◆ **REQUIREMENT**
Collect all lines below with the string "target".

◆ **DATA FOR THIS EXERCISE**
☆ ☆ ☆
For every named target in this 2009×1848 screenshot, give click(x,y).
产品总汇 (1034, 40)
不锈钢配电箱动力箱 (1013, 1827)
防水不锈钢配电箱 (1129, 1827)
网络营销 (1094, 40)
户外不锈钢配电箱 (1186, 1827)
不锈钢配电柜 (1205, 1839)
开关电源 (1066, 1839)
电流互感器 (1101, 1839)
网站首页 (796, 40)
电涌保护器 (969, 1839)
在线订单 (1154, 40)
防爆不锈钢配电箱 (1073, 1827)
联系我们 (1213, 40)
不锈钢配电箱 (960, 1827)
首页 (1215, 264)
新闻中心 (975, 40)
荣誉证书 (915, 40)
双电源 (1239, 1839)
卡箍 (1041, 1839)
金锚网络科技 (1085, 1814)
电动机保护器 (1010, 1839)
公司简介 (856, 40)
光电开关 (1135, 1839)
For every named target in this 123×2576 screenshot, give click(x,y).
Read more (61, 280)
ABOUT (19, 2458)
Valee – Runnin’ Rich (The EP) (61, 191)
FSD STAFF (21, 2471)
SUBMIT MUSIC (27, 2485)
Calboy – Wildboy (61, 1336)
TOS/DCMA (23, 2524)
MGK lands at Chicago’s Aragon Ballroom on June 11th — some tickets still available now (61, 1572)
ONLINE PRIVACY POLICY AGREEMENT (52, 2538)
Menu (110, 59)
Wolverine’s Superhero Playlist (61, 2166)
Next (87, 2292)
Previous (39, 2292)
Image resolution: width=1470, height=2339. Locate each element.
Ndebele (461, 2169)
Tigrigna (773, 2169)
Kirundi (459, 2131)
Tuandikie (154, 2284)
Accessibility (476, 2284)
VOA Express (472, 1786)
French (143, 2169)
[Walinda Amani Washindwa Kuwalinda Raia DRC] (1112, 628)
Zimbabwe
☆ ☆ ☆
◆ **EXPECTED ANSWER**
For every named target in this 2009×1848 screenshot, give click(x,y).
For every named target in this 123×2576 screenshot, give click(x,y).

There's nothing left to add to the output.